O que uma grávida deve comer à noite, quando sente fome?
É bastante comum que gestantes experimentem fome noturna, especialmente a partir do segundo trimestre, devido ao aumento das necessidades energéticas do organismo, às alterações hormonais (como a queda nos níveis de glicose sanguínea durante o jejum noturno) e à pressão exercida pelo útero em crescimento sobre o estômago. Quando isso ocorre, é importante optar por alimentos leves, nutritivos e de digestão fácil — evitando excessos calóricos, açúcares refinados ou gorduras saturadas, que podem causar desconforto gastrointestinal, refluxo ou ganho de peso inadequado.
Boas opções incluem: uma pequena porção de iogurte natural desnatado com frutas frescas (como banana ou morango), uma fatia fina de pão integral com queijo branco ou ricota, uma banana madura acompanhada de uma colher de chá de pasta de amendoim natural, ou uma pequena porção de aveia cozida com leite desnatado e canela. Esses alimentos fornecem carboidratos complexos, proteínas de boa qualidade e fibras, ajudando a estabilizar a glicemia e promover saciedade sem sobrecarregar o sistema digestório.

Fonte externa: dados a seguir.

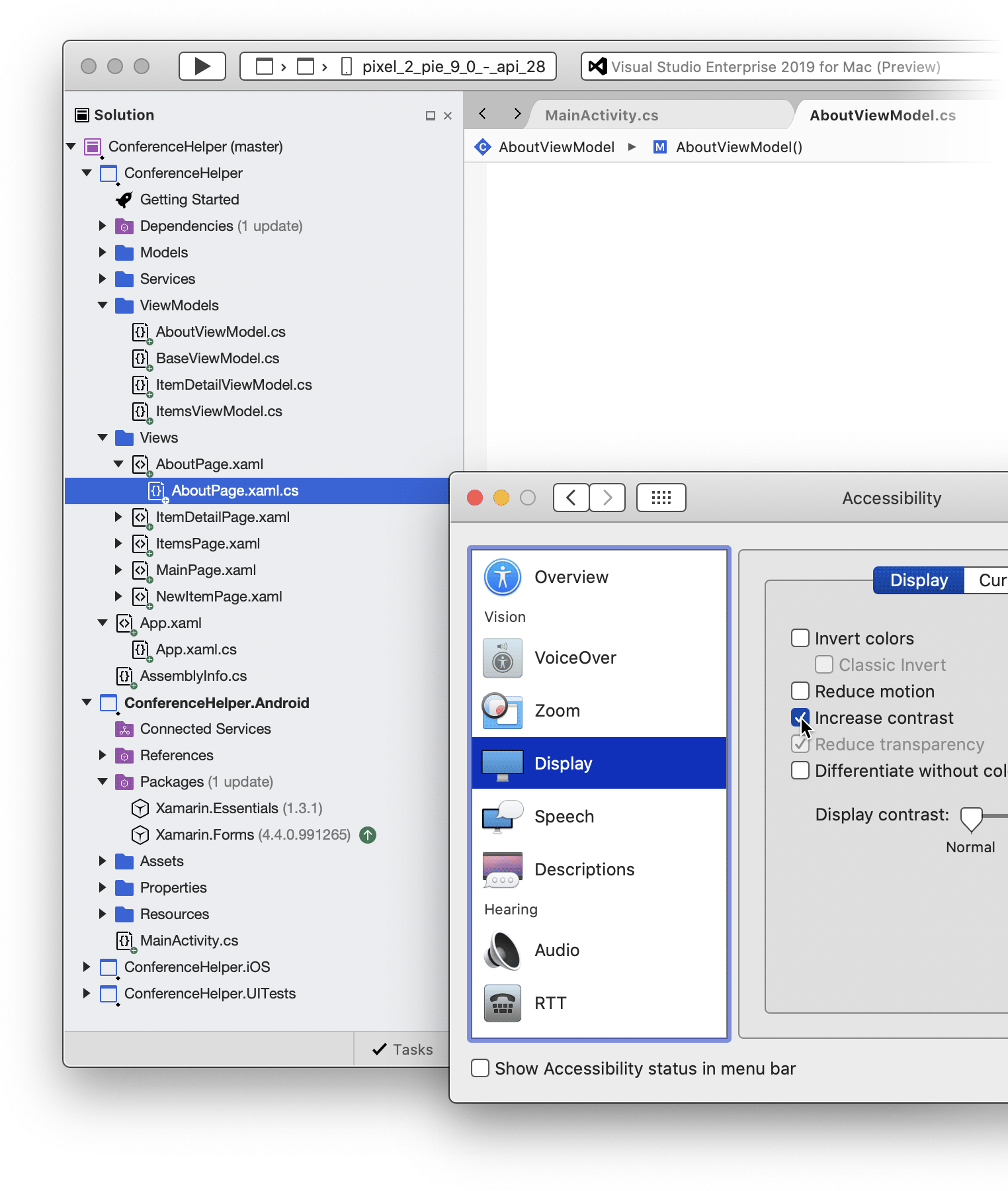The height and width of the screenshot is (1191, 1008).
Task: Expand the Models folder
Action: [x=103, y=252]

É fundamental evitar refeições pesadas, frituras, doces industrializados, refrigerantes e bebidas cafeinadas após as 19h, pois podem interferir no sono, exacerbar azia ou provocar distensão abdominal. Além disso, manter uma rotina alimentar equilibrada ao longo do dia — com cinco a seis refeições menores — ajuda a prevenir picos de fome noturna. Caso a fome noturna seja intensa, frequente ou associada a sintomas como sudorese noturna, tremores ou tontura, recomenda-se avaliação médica para afastar hipoglicemia gestacional ou outras condições metabólicas.